__ASSIGNED TASK__
Gather each line of the entries below that includes "field".

(Stored data entries)
----------
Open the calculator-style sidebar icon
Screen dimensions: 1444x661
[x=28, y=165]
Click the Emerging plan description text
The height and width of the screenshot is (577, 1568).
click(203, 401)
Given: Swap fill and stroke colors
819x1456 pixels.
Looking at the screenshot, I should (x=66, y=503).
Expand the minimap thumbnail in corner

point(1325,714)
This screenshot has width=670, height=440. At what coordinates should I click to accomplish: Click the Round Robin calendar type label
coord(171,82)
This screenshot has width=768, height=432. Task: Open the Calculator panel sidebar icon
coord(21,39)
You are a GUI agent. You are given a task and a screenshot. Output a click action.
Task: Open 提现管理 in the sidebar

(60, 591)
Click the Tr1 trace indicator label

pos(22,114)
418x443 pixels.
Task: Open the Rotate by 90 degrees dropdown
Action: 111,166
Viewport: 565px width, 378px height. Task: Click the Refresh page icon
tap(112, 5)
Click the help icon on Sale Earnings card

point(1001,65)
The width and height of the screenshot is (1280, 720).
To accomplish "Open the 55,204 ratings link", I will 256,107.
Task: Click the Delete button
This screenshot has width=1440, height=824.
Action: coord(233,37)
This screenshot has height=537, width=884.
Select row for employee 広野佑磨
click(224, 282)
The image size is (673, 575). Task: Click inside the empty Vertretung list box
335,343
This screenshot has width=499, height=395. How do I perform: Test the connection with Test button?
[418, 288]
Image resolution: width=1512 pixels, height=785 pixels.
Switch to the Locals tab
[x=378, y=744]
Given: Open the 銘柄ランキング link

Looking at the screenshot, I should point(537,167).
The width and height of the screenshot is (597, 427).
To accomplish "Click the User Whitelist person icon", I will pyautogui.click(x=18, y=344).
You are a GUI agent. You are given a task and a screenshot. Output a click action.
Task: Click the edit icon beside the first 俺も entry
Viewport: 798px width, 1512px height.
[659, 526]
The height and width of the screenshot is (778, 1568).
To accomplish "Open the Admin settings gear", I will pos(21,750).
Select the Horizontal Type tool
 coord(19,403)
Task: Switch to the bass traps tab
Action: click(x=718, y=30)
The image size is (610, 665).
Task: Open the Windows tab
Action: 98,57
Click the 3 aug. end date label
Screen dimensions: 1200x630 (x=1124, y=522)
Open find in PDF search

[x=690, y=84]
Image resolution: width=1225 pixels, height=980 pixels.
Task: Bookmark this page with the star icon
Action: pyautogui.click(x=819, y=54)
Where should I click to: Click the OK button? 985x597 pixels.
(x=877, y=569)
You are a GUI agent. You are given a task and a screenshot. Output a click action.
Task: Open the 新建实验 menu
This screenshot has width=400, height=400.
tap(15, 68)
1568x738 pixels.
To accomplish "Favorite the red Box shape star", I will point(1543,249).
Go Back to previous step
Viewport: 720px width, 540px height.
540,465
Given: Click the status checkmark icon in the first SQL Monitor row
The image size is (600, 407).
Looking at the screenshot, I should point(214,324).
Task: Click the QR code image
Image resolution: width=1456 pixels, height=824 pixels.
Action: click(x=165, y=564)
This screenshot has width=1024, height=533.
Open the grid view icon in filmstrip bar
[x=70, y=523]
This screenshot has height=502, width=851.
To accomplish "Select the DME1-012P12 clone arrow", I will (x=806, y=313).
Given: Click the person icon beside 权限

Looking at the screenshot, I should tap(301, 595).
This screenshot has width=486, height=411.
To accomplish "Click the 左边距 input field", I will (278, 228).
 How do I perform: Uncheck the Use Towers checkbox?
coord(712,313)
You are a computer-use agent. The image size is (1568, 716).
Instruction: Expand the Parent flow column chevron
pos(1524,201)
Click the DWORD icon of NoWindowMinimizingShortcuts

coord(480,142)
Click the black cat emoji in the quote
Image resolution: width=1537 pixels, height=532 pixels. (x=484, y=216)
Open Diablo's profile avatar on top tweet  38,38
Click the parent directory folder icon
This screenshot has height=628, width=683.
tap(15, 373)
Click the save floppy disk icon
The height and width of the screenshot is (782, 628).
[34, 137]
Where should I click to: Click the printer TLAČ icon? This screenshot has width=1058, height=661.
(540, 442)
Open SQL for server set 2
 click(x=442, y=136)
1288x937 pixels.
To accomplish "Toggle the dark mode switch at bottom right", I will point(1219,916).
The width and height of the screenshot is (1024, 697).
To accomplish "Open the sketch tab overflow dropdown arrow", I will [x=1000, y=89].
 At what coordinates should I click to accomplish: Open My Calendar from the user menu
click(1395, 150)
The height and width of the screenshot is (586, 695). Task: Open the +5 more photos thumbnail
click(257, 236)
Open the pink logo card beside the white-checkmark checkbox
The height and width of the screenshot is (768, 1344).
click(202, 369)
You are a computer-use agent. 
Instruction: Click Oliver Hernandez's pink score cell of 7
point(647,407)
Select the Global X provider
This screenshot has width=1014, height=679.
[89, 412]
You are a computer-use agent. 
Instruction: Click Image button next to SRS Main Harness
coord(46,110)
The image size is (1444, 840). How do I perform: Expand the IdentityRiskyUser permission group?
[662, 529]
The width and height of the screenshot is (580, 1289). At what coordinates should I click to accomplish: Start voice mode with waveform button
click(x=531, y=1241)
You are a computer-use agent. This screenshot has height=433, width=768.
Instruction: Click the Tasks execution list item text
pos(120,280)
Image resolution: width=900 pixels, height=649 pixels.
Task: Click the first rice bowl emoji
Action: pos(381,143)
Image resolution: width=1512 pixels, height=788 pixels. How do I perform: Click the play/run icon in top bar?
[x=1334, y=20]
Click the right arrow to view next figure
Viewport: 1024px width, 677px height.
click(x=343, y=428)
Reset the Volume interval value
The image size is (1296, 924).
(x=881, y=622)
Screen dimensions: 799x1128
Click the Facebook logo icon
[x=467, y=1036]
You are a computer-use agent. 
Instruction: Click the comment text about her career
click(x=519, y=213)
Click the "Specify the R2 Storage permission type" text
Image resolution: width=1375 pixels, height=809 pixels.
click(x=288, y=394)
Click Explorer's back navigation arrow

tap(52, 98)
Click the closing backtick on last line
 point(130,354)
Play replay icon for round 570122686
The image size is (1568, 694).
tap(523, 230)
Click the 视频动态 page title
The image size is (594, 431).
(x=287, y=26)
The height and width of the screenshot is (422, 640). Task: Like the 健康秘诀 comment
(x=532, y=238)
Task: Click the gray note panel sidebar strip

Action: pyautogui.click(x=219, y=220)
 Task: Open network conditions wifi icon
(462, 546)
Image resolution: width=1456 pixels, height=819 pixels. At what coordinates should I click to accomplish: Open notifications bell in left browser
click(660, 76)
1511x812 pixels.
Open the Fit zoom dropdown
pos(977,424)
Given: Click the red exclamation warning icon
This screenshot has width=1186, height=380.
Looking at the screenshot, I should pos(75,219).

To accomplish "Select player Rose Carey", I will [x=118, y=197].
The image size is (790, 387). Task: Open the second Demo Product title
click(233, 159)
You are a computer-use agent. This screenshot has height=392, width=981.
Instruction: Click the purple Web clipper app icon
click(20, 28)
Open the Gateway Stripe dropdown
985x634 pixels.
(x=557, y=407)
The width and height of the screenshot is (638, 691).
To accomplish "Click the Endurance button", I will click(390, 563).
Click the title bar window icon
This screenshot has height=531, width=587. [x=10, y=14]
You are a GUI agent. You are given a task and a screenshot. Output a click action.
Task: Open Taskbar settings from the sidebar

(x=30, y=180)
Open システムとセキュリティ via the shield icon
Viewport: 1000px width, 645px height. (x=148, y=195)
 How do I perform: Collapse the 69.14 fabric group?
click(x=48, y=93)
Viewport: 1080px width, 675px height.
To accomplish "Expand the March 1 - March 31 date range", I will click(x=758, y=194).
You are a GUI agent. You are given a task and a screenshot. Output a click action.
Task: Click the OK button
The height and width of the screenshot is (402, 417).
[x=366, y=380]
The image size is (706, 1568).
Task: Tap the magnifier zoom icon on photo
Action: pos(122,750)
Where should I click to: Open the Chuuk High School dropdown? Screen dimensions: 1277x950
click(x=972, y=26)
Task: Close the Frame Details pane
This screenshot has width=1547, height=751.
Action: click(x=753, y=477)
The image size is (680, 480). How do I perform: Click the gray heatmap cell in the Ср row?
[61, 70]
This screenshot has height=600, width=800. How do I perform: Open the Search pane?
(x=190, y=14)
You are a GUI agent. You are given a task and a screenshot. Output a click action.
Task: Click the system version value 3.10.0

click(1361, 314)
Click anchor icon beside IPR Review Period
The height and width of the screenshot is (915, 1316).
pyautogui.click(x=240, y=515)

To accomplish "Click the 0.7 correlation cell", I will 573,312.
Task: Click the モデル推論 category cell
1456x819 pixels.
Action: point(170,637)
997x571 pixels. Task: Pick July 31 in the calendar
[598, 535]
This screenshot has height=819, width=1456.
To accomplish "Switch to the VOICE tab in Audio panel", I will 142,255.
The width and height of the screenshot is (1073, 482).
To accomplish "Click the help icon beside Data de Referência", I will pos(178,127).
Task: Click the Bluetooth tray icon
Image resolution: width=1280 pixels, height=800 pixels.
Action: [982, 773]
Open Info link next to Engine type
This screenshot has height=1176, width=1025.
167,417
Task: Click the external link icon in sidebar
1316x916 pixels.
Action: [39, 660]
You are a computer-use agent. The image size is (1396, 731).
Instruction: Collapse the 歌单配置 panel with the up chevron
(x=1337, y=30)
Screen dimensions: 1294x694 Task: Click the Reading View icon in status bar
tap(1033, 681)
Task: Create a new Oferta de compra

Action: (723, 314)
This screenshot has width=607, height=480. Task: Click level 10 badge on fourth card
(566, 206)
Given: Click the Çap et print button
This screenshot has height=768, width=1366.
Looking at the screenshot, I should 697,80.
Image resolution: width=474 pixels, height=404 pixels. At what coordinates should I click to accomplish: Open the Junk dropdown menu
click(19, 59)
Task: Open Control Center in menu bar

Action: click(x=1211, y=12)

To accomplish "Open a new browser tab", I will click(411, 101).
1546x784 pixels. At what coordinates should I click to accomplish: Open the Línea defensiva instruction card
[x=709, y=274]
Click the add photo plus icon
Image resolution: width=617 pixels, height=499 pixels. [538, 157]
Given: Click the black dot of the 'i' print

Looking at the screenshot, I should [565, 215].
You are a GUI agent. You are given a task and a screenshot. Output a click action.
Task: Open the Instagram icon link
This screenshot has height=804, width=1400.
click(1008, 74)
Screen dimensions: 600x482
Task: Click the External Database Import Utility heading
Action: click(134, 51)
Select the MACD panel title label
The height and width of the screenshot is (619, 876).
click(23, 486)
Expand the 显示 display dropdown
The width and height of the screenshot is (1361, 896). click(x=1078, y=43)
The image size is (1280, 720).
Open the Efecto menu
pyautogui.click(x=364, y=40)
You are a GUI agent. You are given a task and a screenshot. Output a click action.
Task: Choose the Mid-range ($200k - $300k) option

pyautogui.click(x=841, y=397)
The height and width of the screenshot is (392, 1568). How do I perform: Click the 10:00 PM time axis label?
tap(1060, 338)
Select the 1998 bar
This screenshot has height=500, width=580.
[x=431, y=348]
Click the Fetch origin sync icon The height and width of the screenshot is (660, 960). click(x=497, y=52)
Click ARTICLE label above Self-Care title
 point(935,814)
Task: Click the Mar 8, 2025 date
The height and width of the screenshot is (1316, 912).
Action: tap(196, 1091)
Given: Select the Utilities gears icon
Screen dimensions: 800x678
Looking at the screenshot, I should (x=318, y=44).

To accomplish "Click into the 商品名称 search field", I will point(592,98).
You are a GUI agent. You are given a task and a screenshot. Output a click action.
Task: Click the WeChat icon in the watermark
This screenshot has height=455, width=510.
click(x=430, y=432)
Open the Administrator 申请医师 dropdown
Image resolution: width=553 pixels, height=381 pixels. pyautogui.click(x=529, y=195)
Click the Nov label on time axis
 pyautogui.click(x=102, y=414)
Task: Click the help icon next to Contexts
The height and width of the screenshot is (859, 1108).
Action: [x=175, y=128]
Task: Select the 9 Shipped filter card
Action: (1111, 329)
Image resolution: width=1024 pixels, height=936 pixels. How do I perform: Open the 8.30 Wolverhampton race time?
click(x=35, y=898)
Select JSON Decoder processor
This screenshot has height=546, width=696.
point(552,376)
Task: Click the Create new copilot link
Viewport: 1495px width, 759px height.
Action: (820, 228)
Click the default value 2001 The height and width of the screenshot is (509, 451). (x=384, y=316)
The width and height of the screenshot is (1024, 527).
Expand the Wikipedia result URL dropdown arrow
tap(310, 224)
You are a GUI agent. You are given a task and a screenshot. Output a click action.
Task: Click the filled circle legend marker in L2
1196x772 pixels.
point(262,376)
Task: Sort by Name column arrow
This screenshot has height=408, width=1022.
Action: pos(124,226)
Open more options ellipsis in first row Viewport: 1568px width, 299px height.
----------
__FINISHED EXERCISE__
To accomplish "Click the 左边距 input field", I will (278, 228).
To accomplish "Click into the 商品名称 search field", I will point(592,98).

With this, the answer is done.